A Day to Remember
Homesick

For as long as I can recall, A Day to Remember have been that strange mixture of incredibly divisive and inarguably popular within the scene. Being a (female) ADTR fan in 2009 looked like this: If people (let’s be real; mostly men) weren’t calling you “soft” for liking the band to begin with, they were heavily implying that you only liked the ~pretty~ tracks, like “If It Means a Lot to You” or “Have Faith In Me” (which are both bangers, by the way). The band apparently were too hardcore for the pop punk bros, and too pop punk for the hardcore kids. To put a finer and entirely subjective point on that observation: then as now, both the pop-punk and hardcore purists were enraged by a band that refuses to call themselves either, yet excels at both. When Homesick dropped ten years ago, I was a senior in high school. While they weren’t my absolute favorite band, they were up there. I wasn’t writing about music yet at the time, but I loved the record. Upon listening as a fully formed adult ten years later, my opinion remains largely unchanged.

The first thing that strikes me is how well this record has aged. Its sound – at least, amongst the places where hardcore and pop punk intersect – could have been released today. At the same time, the songs in retrospect listen like a time capsule of sorts. They hold up as a perfect example of where the scene’s music was at the time – a microcosm that takes every existing element and represents it perfectly, while never fully committing to it. That’s the apparent ethos of A Day to Remember, and you can hear it on each track: the reason for their popularity and the reason for their divisiveness are one and the same. They are no more willing to subscribe to the mindset of the clique-ish purists of hardcore than they are to the quirky “I hate this town” ethos of pop punk, despite dabbling in and mastering both sounds. I can honestly see why it’s aggravating to some; it’s sort of like that one kid everyone knew in school who didn’t obsess over your favorite subject the way you did, but always seemed to have the right answers in class.

Thematically, Homesick revolves around several recurring points: pressures of the music industry, realities of life on the road, revenge on those who’ve wronged you and internal struggles with sense of identity/being true to oneself. Throughout the years, McKinnon has demonstrated his incredibly underrated prowess as a lyricist. Nowhere is this more evident on this record than on tracks like “Another Song About the Weekend” or the album’s namesake, “Homesick.” Perhaps that’s why the deluxe version featured acoustic versions of those two tracks in particular.

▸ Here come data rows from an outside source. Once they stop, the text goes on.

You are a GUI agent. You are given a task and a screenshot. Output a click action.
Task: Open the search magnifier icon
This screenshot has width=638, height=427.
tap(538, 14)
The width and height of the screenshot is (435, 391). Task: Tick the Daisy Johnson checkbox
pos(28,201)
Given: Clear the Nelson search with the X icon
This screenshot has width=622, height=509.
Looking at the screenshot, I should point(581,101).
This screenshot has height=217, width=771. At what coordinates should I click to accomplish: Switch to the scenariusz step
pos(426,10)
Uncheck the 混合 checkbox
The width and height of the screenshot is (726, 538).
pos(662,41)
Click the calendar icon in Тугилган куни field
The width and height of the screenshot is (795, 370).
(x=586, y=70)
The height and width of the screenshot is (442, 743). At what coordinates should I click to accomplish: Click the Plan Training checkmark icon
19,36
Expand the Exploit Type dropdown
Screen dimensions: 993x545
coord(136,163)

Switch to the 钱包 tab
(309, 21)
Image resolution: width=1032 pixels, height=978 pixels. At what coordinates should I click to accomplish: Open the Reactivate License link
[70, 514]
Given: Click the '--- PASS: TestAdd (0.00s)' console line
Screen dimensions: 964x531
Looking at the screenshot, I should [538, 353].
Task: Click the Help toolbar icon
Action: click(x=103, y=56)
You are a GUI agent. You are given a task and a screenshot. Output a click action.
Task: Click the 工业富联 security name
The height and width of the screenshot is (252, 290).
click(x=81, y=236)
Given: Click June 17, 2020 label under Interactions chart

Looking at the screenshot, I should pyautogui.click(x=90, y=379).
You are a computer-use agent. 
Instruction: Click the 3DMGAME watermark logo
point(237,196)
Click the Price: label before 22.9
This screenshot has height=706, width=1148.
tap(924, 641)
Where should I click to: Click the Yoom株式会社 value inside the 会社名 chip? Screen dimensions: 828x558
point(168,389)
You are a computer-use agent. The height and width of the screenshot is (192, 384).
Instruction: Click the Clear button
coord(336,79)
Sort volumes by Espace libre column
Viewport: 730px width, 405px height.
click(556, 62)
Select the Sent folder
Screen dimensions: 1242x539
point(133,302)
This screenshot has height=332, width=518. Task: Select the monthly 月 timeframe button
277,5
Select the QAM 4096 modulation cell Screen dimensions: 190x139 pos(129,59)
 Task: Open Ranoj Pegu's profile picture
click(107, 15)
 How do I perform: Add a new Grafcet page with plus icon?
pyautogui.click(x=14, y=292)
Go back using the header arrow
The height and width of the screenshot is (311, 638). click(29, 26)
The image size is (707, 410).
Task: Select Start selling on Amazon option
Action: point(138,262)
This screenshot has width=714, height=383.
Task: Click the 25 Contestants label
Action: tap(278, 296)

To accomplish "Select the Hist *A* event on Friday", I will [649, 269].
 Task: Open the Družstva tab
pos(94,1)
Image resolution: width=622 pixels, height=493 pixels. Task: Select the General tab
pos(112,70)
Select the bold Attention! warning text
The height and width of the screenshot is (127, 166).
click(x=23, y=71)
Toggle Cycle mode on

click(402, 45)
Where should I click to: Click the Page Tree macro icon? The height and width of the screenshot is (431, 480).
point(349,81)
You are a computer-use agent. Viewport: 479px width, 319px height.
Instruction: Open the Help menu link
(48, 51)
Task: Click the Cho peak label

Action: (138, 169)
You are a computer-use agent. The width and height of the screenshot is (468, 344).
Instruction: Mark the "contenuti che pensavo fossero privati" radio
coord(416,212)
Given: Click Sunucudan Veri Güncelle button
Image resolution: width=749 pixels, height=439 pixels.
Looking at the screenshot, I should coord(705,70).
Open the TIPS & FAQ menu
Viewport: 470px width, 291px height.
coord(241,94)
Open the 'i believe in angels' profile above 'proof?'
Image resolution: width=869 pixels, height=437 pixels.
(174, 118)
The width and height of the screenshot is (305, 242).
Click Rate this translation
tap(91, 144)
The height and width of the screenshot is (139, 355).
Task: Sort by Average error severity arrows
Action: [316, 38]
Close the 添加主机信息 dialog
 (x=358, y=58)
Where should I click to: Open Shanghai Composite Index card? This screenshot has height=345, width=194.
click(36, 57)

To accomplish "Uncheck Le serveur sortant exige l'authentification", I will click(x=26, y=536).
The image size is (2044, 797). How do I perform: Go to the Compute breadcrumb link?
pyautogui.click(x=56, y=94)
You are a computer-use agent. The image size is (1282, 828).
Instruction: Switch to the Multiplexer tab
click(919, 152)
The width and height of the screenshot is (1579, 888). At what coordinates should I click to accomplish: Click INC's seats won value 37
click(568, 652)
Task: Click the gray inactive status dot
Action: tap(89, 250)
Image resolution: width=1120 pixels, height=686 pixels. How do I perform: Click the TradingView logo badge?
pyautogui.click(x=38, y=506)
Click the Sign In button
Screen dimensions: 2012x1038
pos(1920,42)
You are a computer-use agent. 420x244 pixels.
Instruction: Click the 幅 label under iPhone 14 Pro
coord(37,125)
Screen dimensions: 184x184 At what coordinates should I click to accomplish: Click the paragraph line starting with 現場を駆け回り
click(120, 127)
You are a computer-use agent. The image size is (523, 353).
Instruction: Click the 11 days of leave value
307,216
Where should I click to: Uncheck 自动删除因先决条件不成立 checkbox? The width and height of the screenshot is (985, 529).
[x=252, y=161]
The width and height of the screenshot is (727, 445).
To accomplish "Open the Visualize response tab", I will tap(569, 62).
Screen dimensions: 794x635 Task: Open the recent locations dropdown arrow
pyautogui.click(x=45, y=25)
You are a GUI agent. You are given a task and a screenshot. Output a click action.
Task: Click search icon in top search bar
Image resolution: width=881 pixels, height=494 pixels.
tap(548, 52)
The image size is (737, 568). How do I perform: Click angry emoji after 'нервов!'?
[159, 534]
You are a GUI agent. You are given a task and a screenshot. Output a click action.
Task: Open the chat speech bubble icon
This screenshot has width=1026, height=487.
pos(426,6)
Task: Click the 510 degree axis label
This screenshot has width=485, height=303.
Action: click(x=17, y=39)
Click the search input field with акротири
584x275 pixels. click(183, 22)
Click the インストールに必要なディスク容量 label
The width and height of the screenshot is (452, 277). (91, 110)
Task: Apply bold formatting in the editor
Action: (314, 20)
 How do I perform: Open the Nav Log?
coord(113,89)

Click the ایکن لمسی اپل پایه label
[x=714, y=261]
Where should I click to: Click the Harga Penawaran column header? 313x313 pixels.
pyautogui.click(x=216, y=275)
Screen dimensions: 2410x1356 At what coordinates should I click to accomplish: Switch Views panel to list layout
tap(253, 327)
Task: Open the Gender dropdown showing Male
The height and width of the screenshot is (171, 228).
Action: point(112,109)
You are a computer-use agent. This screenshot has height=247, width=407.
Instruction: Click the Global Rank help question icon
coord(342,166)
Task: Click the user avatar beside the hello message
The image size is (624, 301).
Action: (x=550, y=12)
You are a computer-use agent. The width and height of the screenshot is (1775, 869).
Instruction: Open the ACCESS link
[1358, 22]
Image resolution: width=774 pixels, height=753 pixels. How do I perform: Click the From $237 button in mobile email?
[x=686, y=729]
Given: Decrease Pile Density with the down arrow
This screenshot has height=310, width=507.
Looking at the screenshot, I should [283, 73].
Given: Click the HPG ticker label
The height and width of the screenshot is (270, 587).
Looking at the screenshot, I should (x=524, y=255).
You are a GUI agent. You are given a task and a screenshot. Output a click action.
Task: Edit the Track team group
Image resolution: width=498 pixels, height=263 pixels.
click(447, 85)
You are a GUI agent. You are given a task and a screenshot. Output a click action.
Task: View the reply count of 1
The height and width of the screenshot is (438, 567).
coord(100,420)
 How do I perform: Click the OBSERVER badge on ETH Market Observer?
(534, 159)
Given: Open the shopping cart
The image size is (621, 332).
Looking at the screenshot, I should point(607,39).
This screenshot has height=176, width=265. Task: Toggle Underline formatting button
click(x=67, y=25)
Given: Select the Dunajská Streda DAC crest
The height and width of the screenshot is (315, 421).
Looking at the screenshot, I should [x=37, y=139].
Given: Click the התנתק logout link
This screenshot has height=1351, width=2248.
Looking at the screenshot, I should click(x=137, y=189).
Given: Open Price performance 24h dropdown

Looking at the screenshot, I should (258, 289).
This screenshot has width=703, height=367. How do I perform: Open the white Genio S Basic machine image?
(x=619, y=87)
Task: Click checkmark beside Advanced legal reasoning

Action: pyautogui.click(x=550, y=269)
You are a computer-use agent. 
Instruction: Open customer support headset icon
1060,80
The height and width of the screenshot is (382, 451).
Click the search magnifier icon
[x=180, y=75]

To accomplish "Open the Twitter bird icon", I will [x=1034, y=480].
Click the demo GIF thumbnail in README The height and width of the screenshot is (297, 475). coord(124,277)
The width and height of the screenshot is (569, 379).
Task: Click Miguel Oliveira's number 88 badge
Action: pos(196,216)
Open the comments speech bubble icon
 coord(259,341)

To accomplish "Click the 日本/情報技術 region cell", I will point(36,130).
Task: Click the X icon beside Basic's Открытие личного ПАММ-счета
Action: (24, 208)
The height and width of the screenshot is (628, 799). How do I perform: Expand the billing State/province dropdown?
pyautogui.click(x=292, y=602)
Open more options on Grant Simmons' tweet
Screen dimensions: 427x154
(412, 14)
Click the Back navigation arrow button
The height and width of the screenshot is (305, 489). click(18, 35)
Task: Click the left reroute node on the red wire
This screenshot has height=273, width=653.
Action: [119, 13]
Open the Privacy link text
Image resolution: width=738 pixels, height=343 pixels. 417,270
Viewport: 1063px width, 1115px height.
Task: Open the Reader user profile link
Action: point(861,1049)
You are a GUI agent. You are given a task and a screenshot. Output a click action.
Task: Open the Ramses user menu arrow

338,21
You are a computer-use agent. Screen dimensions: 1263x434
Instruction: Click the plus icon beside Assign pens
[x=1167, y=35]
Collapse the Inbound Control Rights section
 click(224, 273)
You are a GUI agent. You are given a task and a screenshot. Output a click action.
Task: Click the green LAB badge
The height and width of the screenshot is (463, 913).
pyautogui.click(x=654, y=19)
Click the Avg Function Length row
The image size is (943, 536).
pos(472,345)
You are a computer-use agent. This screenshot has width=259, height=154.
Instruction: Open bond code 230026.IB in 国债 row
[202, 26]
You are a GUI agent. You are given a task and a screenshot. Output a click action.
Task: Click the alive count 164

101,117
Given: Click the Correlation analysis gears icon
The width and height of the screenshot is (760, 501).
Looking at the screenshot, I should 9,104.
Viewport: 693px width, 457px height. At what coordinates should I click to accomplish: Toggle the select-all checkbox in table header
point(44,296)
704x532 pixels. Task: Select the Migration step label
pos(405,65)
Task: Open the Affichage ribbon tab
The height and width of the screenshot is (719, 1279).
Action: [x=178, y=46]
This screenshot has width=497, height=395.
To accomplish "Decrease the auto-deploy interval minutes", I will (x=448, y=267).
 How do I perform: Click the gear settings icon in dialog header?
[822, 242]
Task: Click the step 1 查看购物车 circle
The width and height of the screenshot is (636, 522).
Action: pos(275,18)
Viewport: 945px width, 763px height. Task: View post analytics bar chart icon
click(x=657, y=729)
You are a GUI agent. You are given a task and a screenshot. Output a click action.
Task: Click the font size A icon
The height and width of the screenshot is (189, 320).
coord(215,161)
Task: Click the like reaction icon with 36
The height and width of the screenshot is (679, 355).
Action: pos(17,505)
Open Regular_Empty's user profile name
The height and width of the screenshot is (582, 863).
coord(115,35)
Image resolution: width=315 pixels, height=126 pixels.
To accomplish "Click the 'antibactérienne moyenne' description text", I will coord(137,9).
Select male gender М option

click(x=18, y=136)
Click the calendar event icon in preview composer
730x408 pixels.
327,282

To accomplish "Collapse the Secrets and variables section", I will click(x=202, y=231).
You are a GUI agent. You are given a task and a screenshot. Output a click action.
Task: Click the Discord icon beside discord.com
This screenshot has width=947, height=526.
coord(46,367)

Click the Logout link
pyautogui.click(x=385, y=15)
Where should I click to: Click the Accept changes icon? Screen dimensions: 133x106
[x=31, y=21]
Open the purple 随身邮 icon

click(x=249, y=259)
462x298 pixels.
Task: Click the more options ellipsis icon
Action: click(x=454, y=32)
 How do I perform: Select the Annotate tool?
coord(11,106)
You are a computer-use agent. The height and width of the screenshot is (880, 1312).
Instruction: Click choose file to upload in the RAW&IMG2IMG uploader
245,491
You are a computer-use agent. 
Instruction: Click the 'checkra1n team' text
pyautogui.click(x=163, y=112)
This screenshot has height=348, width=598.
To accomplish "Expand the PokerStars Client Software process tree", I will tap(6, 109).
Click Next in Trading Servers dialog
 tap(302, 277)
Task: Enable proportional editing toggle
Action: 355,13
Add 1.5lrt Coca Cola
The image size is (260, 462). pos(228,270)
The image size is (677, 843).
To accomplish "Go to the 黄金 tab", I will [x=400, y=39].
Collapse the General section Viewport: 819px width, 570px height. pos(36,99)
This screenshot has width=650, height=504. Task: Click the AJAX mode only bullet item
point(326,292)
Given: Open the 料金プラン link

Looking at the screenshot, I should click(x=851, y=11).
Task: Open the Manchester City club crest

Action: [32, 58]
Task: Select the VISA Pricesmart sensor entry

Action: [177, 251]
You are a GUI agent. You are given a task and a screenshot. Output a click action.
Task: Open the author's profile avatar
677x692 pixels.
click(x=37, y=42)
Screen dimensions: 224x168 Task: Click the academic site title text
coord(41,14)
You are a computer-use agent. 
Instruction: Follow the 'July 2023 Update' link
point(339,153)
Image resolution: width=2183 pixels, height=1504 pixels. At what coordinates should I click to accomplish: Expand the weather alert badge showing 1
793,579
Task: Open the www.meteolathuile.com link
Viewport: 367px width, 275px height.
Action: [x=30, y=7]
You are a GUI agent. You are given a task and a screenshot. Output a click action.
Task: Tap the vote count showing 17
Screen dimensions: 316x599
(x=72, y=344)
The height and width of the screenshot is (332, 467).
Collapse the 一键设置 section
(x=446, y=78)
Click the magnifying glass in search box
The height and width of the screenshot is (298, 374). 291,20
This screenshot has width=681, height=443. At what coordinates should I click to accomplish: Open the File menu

While not my favorite effort from the band in the year 2019, it’s easy to listen to it and hear how it was the launching point for everything that followed it in the past decade, culminating for this listener in 2013’s liberation-from-Victory-Records-testimonial Common Courtesy. Everything else aside, I’m hard-pressed to think of many other albums that had so many memorable moments (meme-orable?) that had very little to do with the actual music – from the cough in “I’m Made of Wax, Larry, What Are You Made Of” to the gang vocals-turned punch line that open the record to the meme-ready ‘Disrespect your surroundings’ on “Mr. Highway’s Thinking About the End”, this album is serves not only as a flawless embodiment of damn near every scene trend of its time, but as something that still today is recognizable even beyond the band’s considerable fanbase. If that doesn’t make something iconic, what does?